--- Start of DATA PROVIDED ---

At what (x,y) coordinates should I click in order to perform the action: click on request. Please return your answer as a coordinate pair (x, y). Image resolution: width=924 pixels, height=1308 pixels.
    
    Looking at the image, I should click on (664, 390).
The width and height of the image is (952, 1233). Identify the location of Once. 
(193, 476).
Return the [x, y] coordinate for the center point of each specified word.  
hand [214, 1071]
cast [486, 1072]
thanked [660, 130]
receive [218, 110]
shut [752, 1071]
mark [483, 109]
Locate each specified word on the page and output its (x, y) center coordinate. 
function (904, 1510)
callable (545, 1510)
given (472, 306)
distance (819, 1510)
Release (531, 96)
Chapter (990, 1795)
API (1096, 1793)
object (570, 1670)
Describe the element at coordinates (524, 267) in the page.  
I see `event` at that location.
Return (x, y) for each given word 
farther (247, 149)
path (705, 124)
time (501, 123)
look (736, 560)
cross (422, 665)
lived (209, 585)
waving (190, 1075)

--- End of DATA PROVIDED ---

TASK TO CARRY OUT
Please copy the listing above word for word, from its first line to its last.

IN RESPONSE
At what (x,y) coordinates should I click in order to perform the action: click on request. Please return your answer as a coordinate pair (x, y). Image resolution: width=924 pixels, height=1308 pixels.
    
    Looking at the image, I should click on (664, 390).
The width and height of the image is (952, 1233). Identify the location of Once. 
(193, 476).
Return the [x, y] coordinate for the center point of each specified word.  
hand [214, 1071]
cast [486, 1072]
thanked [660, 130]
receive [218, 110]
shut [752, 1071]
mark [483, 109]
Locate each specified word on the page and output its (x, y) center coordinate. 
function (904, 1510)
callable (545, 1510)
given (472, 306)
distance (819, 1510)
Release (531, 96)
Chapter (990, 1795)
API (1096, 1793)
object (570, 1670)
Describe the element at coordinates (524, 267) in the page.  
I see `event` at that location.
Return (x, y) for each given word 
farther (247, 149)
path (705, 124)
time (501, 123)
look (736, 560)
cross (422, 665)
lived (209, 585)
waving (190, 1075)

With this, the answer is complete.